» Extract:
E-Fauna BC: Electronic Atlas of the Wildlife of British Columbia

Podiceps auritus (Linnaeus, 1758)
Horned Grebe
Family: Podicipedidae

Species account author: Jamie Fenneman
Photo of species

© Tim Zurowski  Email the photographer   (Photo ID #10362)

Distribution of Podiceps auritus in British Columbia.
(Click on the map to view a larger version.)
Source: Distribution map provided by Jamie Fenneman for E-Fauna BC

Species Information

Breeding adult
This plumage is acquired ~March-April and is held into the late summer. The upperparts are primarily dull greyish-black, sometimes with a brownish tinge, with paler feather edges throughout the back, scapulars, rump, and upperwing coverts (giving the upperparts a somewhat scaled appearance). The secondaries and innermost lesser and median upperwing coverts are white, forming two discrete white patches on each wing that can be seen in flight. The lower breast and belly are whitish and the sides and flanks are rufous or rufous-chestnut, often with some darker dusky-brown mottling. The neck is primarily bright rufous, except for a dark dusky-brown stripe along the back of the neck. The head is largely blackish with long, bushy feathers forming a greatly distended hood that is most apparent on the lower portions of the face. A bright yellow or buffy-yellow stripe extends from the eye back towards the nape, where it flares into a pair of “horns” (one on each side of the head); the lores are dull rufous and the crown and forehead are dull blackish (paler and greyer on the forehead and forecrown). The iris is bright red, the relatively short, straight, pointed bill is blackish with a very small whitish or pale yellow tip, and the legs and feet are dark blue-grey to brownish-black with yellow edges to the toes.

» Required action 1:
Reproduce the part of the grebe species account that opens with the words containing "Podiceps auritus (Linnaeus, 1758)" and closes with "in British Columbia.", substituting "Slavonian Grebe" for "Horned Grebe".
» Required action 2:
Write the next portion of the grebe species account, beginning after its final sentence.

» Provided records:
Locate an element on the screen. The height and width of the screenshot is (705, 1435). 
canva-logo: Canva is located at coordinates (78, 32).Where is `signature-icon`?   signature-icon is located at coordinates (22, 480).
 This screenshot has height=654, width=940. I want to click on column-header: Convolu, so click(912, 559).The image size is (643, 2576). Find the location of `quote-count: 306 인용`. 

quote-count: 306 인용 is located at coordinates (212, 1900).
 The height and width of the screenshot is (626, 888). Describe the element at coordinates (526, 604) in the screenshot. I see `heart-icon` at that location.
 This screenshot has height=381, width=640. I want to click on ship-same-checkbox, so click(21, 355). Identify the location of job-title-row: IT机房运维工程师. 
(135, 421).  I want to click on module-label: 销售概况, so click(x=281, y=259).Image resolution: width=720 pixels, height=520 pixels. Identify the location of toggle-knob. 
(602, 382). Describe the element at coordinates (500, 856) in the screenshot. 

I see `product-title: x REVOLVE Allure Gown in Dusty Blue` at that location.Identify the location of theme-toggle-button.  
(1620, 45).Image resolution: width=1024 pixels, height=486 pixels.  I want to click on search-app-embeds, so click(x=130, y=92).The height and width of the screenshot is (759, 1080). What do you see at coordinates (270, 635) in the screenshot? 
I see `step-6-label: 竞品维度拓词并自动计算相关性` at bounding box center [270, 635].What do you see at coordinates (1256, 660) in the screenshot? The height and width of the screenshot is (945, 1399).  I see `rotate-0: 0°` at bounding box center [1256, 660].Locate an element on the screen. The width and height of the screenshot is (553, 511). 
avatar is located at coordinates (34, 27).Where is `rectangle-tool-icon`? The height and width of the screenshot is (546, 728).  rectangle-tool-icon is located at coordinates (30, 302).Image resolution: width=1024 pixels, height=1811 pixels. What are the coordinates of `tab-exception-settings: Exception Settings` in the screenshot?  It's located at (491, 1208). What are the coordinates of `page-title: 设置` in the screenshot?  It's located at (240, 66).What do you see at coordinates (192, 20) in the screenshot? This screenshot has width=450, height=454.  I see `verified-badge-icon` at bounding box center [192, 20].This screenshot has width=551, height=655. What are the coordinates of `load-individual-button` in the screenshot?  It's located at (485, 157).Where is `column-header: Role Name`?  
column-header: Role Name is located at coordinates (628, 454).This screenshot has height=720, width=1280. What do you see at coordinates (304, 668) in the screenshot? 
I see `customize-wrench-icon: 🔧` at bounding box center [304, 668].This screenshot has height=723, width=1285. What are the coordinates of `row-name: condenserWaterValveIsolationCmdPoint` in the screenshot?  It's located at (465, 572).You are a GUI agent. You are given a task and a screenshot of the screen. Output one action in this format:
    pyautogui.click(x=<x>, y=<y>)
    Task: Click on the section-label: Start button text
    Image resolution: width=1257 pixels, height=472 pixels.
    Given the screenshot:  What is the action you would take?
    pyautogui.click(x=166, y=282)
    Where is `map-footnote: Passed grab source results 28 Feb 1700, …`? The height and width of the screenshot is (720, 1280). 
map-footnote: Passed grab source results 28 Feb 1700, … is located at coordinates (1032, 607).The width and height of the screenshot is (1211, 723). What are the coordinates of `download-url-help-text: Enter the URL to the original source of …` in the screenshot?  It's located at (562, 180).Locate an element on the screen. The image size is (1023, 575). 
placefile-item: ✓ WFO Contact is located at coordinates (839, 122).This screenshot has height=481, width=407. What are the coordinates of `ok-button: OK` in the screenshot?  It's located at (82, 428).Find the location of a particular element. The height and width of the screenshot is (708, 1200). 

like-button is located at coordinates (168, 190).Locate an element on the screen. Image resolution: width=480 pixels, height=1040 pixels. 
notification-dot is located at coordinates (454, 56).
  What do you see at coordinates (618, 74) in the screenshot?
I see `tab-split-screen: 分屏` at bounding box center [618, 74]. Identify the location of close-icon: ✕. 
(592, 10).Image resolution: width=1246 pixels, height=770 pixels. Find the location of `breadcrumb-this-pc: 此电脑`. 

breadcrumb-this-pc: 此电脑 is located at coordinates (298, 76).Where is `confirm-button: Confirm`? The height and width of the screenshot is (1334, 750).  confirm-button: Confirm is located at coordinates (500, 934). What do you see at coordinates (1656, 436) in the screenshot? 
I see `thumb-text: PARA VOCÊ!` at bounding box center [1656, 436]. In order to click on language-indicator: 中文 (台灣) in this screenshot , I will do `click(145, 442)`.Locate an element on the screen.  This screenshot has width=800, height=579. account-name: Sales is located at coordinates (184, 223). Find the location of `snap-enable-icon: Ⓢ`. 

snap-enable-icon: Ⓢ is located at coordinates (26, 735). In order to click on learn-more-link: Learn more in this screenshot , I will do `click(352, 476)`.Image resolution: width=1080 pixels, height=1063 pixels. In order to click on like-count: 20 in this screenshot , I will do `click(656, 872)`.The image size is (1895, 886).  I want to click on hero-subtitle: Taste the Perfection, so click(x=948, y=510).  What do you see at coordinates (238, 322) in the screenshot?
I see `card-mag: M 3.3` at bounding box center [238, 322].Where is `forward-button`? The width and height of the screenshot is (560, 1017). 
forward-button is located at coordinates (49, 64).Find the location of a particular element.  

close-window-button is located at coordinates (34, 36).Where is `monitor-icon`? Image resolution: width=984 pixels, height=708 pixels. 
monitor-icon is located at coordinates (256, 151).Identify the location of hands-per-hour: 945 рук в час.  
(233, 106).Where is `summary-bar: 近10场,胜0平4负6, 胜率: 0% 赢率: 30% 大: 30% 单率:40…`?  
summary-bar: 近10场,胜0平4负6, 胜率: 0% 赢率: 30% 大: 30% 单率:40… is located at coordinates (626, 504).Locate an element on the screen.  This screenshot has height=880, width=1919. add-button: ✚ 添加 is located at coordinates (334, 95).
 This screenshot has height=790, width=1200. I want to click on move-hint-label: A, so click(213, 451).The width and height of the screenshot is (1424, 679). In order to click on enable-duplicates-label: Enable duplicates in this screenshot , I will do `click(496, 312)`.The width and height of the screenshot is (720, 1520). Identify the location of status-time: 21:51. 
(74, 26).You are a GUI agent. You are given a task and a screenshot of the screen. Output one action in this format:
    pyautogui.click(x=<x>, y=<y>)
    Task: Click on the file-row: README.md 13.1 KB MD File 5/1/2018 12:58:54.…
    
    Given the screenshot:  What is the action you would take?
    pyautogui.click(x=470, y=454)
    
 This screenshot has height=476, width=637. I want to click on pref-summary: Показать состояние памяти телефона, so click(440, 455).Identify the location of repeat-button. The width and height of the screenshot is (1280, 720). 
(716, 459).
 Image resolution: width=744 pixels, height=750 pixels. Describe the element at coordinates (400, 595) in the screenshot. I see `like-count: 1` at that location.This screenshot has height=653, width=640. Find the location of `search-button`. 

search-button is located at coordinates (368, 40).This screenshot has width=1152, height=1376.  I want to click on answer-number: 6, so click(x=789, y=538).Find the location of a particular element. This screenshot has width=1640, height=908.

» Response 1:
Podiceps auritus (Linnaeus, 1758)
Slavonian Grebe
Family: Podicipedidae

Species account author: Jamie Fenneman
Photo of species

© Tim Zurowski  Email the photographer   (Photo ID #10362)

Distribution of Podiceps auritus in British Columbia.

» Response 2:
Non-breeding adult
The non-breeding plumage is acquired in late summer or early fall (~August-September) and is held into the following spring. Upperparts are uniformly dark greyish-black with somewhat paler and greyer feather edges, giving the upperparts a faintly scaled pattern. The upperwings show a bold white patch on the secondaries (visible only in flight) but many individuals do not show a second white patch on the upperwing coverts, as is present during the breeding season. The underparts are largely whitish, washed with grey on the lower belly and undertail coverts, with dark greyish-black or brownish-grey mottling and streaking on the sides and flanks. The foreneck is whitish and variably washed with grey, becomiong darker (sometimes almost blackish) on the sides of the neck, there is also a dark blackish stripe down the back of the neck. The chin, throat, cheeks, sides of the nape, and lower ear coverts are white, forming a bold white face patch that contrasts sharply with the black cap formed by the blackish forehead, crown, upper ear coverts, and centre of the nape; there is often a small, irregular whitish or pale greyish loral spot. Bare part colouration is generally similar to that of the breeding-plumaged adult, but the bill is paler and greyer or horn-coloured, although there is still a small pale or whitish tip.

This plumage is retained into the fall (October-November) of the first year, after which it is lost and an adult-like non-breeding plumage is attained. This plumage is more or less similar to the adult non-breeding plumage, but the sides of the face show variable, irregular dusky-brown stripes and the overall head/face pattern is more diffuse and less sharply contrasting. The foreneck is washed with buffy-brown, and the plumage is overall browner than that of the non-breeding adult and lacks the pale feather edges on the upperparts.

Total Length: 29-33 cm
Mass: 300-567 g

Source: Sibley (2000); Stedman (2000)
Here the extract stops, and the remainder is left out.